We further showed that the mRNA expression level of emc was reduced in EGFP-3a flies (Fig. 6D). This further supports that 3a alters gene transcription. Since emc is a transcriptional regulator, down-regulation of its expression would in turn affect the expression of downstream emc-responsive genes. It has also recently been shown that 3a altered gene expression in cultured cells [39]. Interestingly, transcriptional alteration of some of the 3a modifiers identified in our study (e.g., DIAP1 and emc) has also been detected in SARS-CoV-infected cells [36], [40]. However, we found that 3a does not affect gene expression level of all 3a modifiers. For example, we did not detect any alteration of dc3 mRNA expression in EGFP-3a flies (Fig. 4G). This would suggest that 3a is a multi-functional protein which affects multiple cellular processes.

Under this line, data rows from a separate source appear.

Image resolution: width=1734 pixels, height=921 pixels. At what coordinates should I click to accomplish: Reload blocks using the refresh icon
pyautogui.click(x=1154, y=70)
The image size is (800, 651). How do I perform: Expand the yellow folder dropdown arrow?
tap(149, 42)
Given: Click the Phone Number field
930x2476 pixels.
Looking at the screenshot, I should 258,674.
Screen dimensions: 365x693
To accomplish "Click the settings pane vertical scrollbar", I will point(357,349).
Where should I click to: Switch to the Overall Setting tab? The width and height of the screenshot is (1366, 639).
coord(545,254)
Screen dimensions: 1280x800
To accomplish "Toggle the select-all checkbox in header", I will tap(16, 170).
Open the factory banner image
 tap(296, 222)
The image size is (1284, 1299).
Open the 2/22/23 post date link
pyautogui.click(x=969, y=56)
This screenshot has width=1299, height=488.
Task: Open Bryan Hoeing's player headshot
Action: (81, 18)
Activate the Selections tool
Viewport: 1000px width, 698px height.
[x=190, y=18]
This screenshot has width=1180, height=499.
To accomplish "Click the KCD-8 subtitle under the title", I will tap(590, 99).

In summary, we established and characterized a Drosophila transgenic model for the SARS-CoV 3a gene. To investigate the intracellular roles of 3a, we performed a genetic screen to isolate dominant 3a modifier genes. Our data indicate that 3a interacts genetically with multiple cellular machineries (Table 1). We further highlighted that 3a is functionally related to clathrin-mediated endocytosis (Fig. 2) and its misexpression causes apoptosis (Fig. 3, Fig. 4). Besides, 3a also interacts genetically with various transcriptional regulators (Fig. 5) and it alters cellular transcription activity (Fig. 6). This is the first example illustrating the use of transgenic fly models to investigate the functional roles of 3a and other SARS-CoV viral gene products in vivo.